▶ _Your task_
Copy out the part of the records that opens with the line containing "ORGANIC Freeze-dried strawberries (340, 883)" and closes with the line containing "Credit slips (230, 1405)", reproducing each line unchanged.

Entries on where items appear
/---
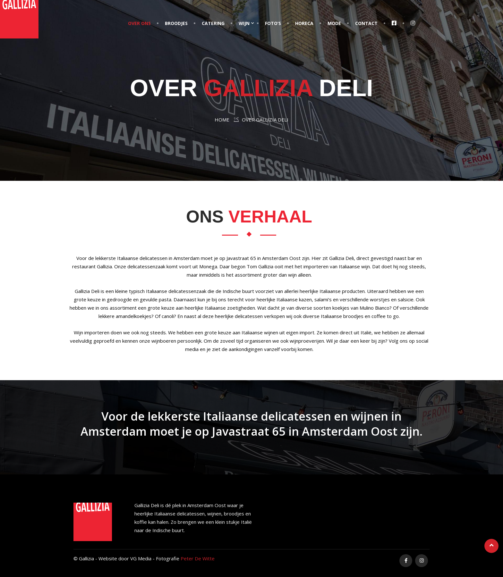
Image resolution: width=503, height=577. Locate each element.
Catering (213, 23)
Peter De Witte (198, 558)
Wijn (244, 23)
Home (222, 119)
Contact (366, 23)
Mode (334, 23)
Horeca (304, 23)
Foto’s (273, 23)
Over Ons (139, 23)
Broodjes (176, 23)
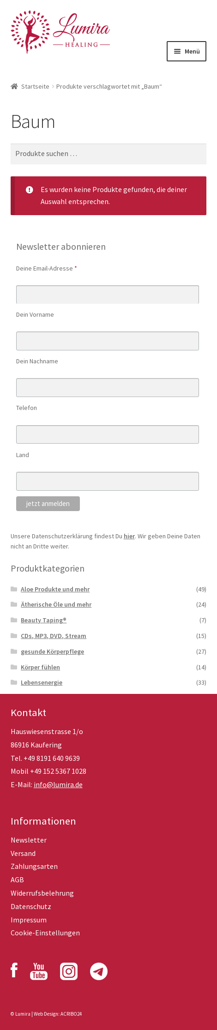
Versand (23, 853)
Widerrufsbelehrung (42, 892)
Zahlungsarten (34, 866)
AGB (17, 879)
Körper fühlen (40, 667)
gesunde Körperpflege (52, 651)
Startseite (35, 86)
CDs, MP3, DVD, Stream (53, 636)
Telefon (26, 408)
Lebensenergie (41, 682)
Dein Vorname (35, 314)
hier (129, 536)
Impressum (29, 919)
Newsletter (29, 839)
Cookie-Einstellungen (45, 932)
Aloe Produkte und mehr (55, 589)
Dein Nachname (37, 361)
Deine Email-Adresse (46, 268)
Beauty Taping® (43, 620)
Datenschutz (31, 906)
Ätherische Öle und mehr (56, 604)
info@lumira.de (58, 784)
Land (22, 455)
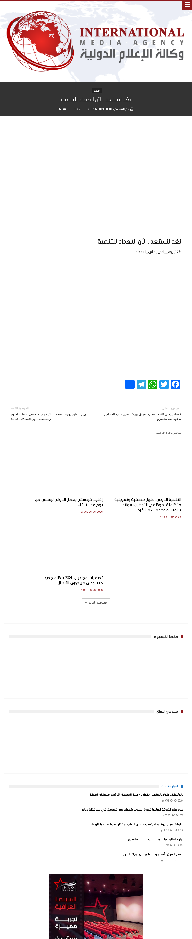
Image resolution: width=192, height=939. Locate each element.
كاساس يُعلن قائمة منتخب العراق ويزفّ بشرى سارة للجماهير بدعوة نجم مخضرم (142, 413)
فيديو (97, 90)
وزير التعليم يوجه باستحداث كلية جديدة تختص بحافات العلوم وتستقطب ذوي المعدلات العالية (50, 413)
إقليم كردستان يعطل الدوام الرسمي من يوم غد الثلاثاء (99, 488)
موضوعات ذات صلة (168, 432)
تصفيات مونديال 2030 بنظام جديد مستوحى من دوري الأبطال (39, 491)
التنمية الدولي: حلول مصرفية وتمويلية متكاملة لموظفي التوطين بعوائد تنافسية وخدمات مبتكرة (156, 493)
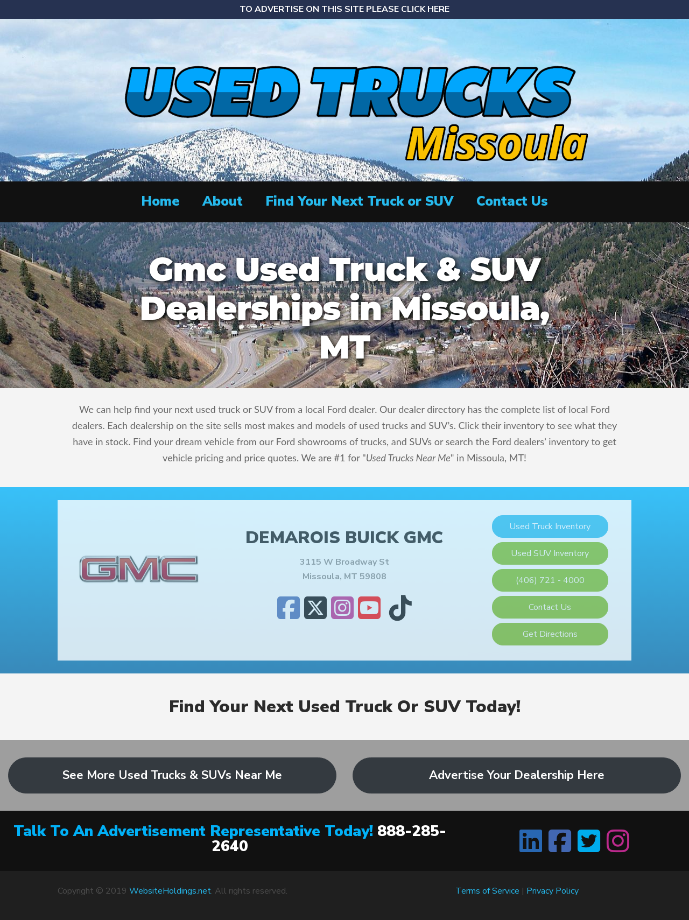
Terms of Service (487, 891)
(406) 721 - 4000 (550, 580)
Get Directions (550, 634)
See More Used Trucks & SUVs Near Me (172, 775)
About (222, 201)
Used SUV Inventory (550, 553)
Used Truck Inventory (549, 526)
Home (160, 201)
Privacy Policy (552, 891)
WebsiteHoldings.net (170, 891)
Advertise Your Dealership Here (516, 775)
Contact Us (512, 201)
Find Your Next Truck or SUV (359, 201)
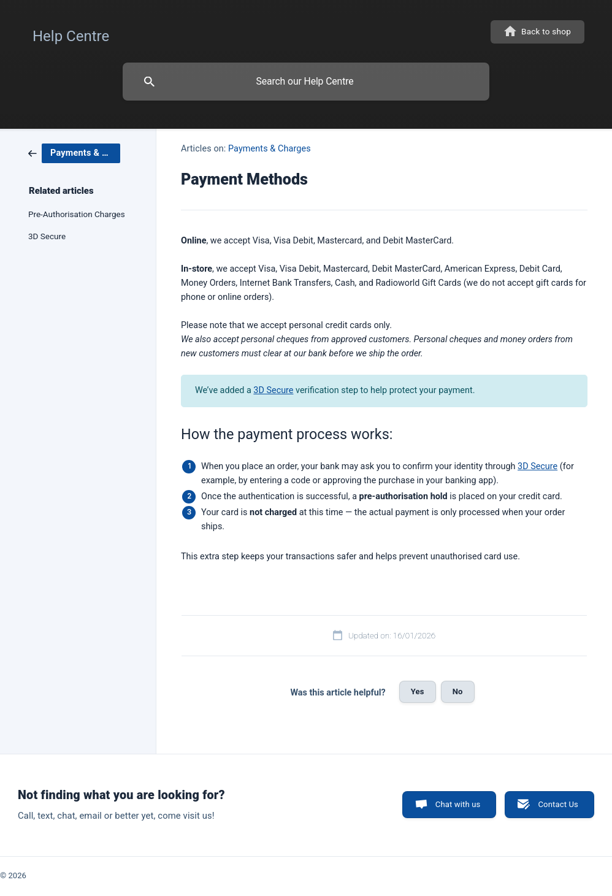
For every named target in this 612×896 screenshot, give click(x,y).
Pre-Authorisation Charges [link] (76, 214)
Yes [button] (417, 691)
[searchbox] (306, 82)
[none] (71, 33)
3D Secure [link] (47, 236)
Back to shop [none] (546, 31)
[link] (74, 152)
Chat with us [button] (458, 804)
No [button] (458, 691)
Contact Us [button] (558, 804)
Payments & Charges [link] (269, 149)
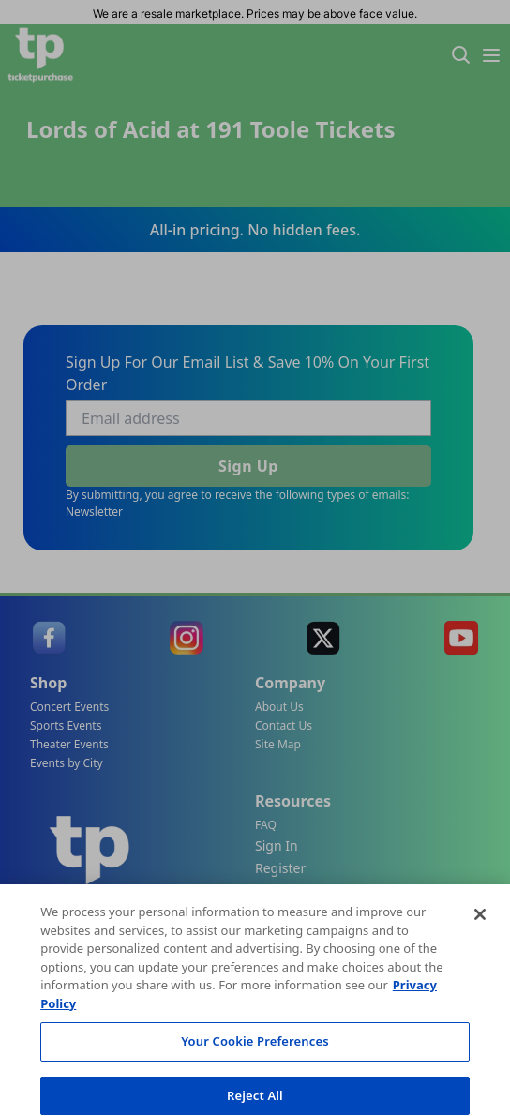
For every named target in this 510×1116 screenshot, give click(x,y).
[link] (49, 637)
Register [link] (280, 868)
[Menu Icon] (491, 55)
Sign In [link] (276, 845)
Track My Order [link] (273, 909)
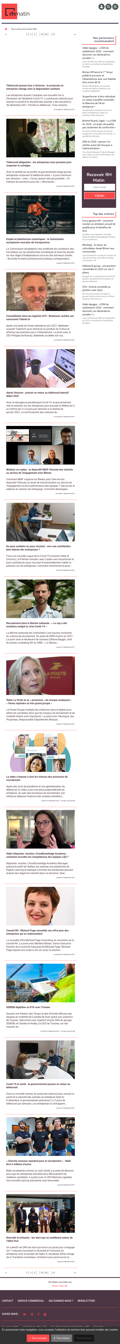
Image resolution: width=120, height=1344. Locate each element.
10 (42, 34)
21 (54, 34)
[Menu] (115, 7)
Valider (100, 195)
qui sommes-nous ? (61, 1300)
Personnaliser (84, 1338)
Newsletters (86, 1300)
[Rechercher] (108, 7)
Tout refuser (62, 1338)
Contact (7, 1300)
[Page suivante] (75, 34)
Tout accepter (38, 1338)
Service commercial (31, 1300)
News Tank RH (60, 1285)
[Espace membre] (101, 7)
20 (46, 34)
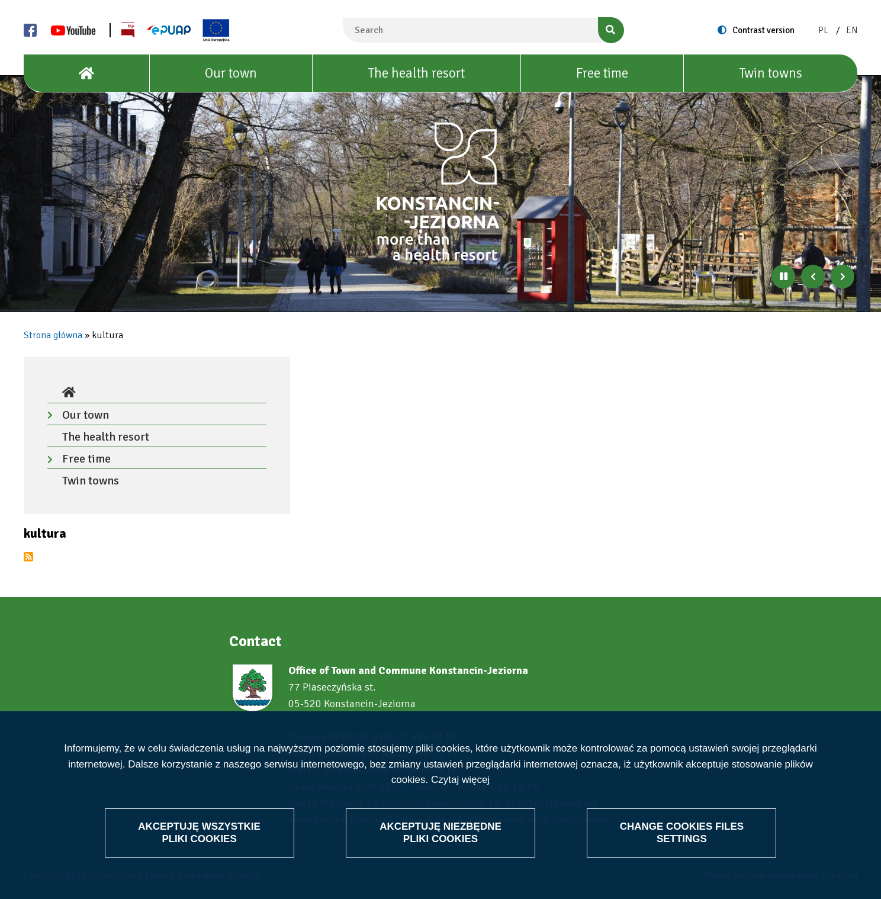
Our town (231, 73)
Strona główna (53, 335)
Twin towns (770, 73)
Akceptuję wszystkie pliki (199, 832)
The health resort (416, 73)
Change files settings (681, 832)
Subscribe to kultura (28, 556)
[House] (87, 73)
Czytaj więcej (460, 779)
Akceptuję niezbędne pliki (440, 832)
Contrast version (763, 30)
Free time (602, 73)
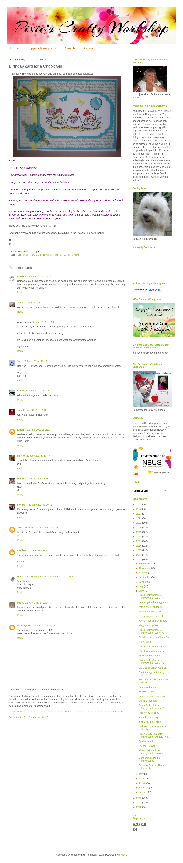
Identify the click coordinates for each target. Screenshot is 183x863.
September (145, 577)
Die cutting (23, 255)
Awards (69, 48)
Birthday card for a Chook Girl (154, 637)
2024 (139, 509)
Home (14, 48)
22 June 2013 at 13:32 (37, 390)
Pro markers (48, 255)
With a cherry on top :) (150, 607)
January (143, 792)
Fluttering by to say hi (150, 717)
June (142, 591)
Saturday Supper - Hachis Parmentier (152, 766)
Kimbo (21, 390)
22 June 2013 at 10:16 (35, 302)
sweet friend (73, 255)
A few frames (145, 641)
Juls (19, 410)
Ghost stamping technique (152, 651)
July (141, 586)
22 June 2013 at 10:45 (35, 361)
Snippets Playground (41, 48)
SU (65, 255)
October (143, 572)
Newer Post (16, 711)
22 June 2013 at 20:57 (39, 550)
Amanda (21, 276)
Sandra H (22, 504)
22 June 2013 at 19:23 (36, 478)
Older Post (118, 711)
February (144, 787)
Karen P (21, 429)
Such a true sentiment (150, 611)
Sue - (20, 302)
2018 (139, 536)
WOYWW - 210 (147, 691)
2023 (139, 513)
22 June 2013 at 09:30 (39, 276)
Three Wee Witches (149, 712)
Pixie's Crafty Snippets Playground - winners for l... (154, 735)
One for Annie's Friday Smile (153, 646)
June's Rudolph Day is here (153, 620)
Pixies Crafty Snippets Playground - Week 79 (151, 596)
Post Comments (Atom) (36, 717)
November (144, 568)
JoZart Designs (25, 527)
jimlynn (21, 455)
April (141, 778)
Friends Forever (147, 746)
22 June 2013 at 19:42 (40, 504)
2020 (139, 527)
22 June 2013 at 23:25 (37, 602)
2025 (139, 504)
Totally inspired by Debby (152, 616)
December (144, 563)
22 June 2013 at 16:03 (38, 429)
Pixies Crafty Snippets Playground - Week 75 (151, 752)
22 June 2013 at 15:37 (34, 410)
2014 (139, 555)
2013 (139, 559)
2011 (139, 802)
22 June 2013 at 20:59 (61, 576)
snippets (58, 255)
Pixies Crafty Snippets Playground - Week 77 (151, 661)
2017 (139, 541)
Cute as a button (147, 687)
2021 (139, 522)
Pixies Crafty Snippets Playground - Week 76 (151, 707)
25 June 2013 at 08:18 (43, 625)
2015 (139, 550)
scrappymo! (23, 625)
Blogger (122, 854)
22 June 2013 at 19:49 (46, 527)
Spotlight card (146, 741)
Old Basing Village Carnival (153, 667)
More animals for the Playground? (149, 759)
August (143, 582)
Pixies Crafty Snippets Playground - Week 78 (151, 631)
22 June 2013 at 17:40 (38, 455)
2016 (139, 545)
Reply (20, 292)
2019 (139, 532)
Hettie (20, 478)
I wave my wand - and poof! (153, 696)
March (142, 783)
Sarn (19, 361)
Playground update (148, 625)
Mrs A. (20, 602)
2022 (139, 518)
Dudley (87, 48)
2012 (139, 798)
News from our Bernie (150, 655)
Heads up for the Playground (153, 602)
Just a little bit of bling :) (151, 722)
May (141, 773)
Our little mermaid (148, 700)
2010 (139, 807)
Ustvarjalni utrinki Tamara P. (32, 576)
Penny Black (35, 255)
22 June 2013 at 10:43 (43, 322)
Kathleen (22, 550)
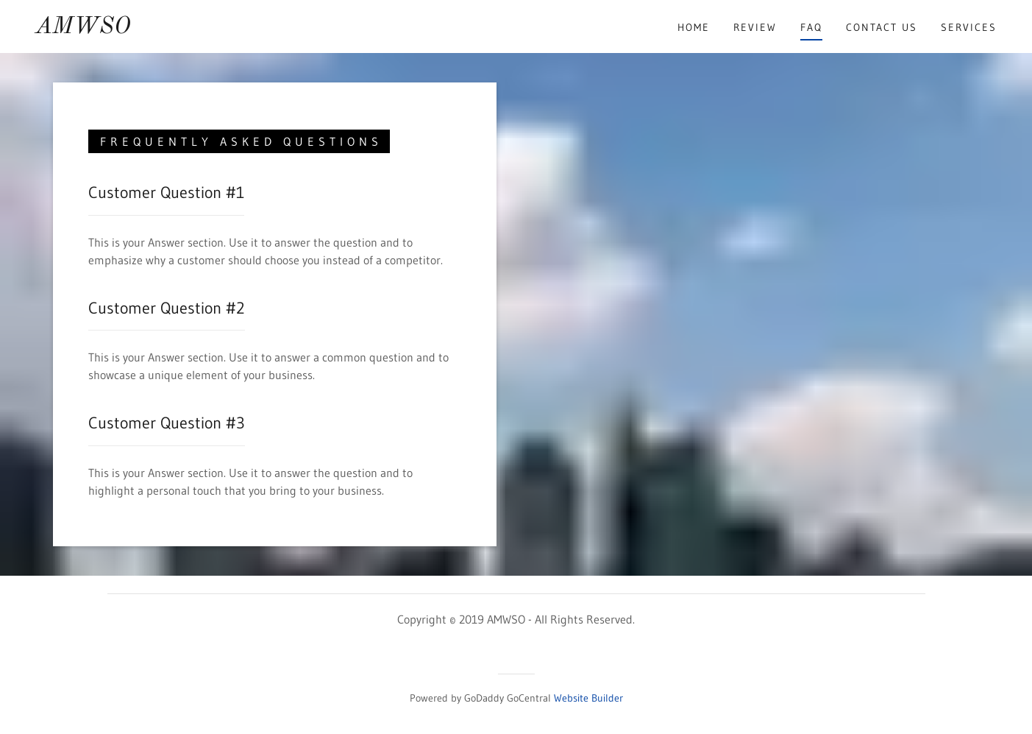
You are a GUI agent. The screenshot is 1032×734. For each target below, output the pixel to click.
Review (755, 27)
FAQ (811, 27)
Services (969, 27)
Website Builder (588, 698)
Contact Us (881, 27)
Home (693, 27)
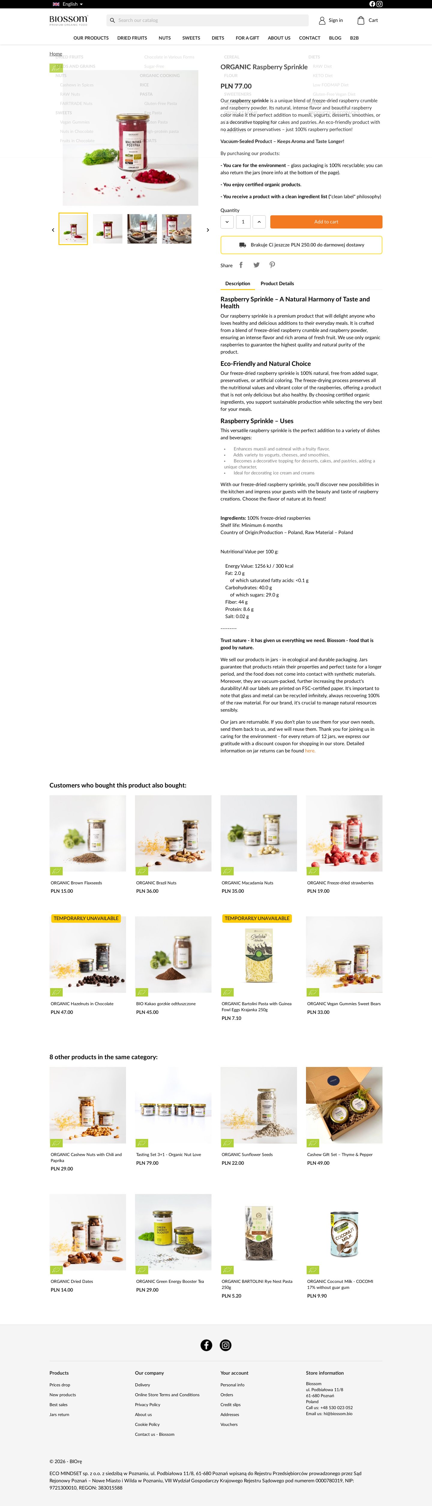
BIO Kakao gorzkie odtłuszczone (166, 1004)
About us (279, 38)
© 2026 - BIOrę (66, 1461)
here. (310, 751)
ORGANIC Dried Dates (72, 1282)
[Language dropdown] (67, 4)
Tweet (256, 265)
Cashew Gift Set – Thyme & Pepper (340, 1155)
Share (241, 265)
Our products (91, 38)
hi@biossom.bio (338, 1414)
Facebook (206, 1345)
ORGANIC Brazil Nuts (156, 883)
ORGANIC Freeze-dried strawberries (340, 883)
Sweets (191, 38)
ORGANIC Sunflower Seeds (247, 1155)
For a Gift (247, 38)
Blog (335, 38)
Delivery (142, 1385)
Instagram (226, 1345)
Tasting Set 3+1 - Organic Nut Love (168, 1155)
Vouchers (229, 1425)
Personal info (232, 1385)
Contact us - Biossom (155, 1435)
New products (63, 1395)
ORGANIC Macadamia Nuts (247, 883)
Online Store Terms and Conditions (167, 1395)
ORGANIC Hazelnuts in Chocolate (82, 1004)
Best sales (59, 1405)
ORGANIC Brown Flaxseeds (76, 883)
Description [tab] (237, 283)
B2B (354, 38)
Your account (234, 1373)
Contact (309, 38)
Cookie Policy (147, 1425)
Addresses (229, 1415)
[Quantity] (243, 222)
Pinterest (272, 265)
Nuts (165, 38)
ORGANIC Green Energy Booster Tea (170, 1282)
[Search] (207, 20)
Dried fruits (132, 38)
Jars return (59, 1415)
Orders (226, 1395)
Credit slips (230, 1405)
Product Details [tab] (277, 283)
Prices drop (60, 1385)
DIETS (218, 38)
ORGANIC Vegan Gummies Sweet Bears (344, 1004)
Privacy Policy (147, 1405)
\---
▶ _Reply_
ORGANIC Freeze-dried strawberries (340, 883)
Sweets (191, 38)
ORGANIC Sunflower Seeds (247, 1155)
For a Gift (247, 38)
Blog (335, 38)
Delivery (142, 1385)
Instagram (226, 1345)
Tasting Set 3+1 - Organic Nut Love (168, 1155)
Vouchers (229, 1425)
Personal info (232, 1385)
Contact us - Biossom (155, 1435)
New products (63, 1395)
ORGANIC Macadamia Nuts (247, 883)
Online Store Terms and Conditions (167, 1395)
ORGANIC Hazelnuts in Chocolate (82, 1004)
Best sales (59, 1405)
ORGANIC Brown Flaxseeds (76, 883)
Description [tab] (237, 283)
B2B (354, 38)
Your account (234, 1373)
Contact (309, 38)
Cookie Policy (147, 1425)
Addresses (229, 1415)
[Quantity] (243, 222)
Pinterest (272, 265)
Nuts (165, 38)
ORGANIC Green Energy Booster Tea (170, 1282)
[Search] (207, 20)
Dried fruits (132, 38)
Jars return (59, 1415)
Orders (226, 1395)
Credit slips (230, 1405)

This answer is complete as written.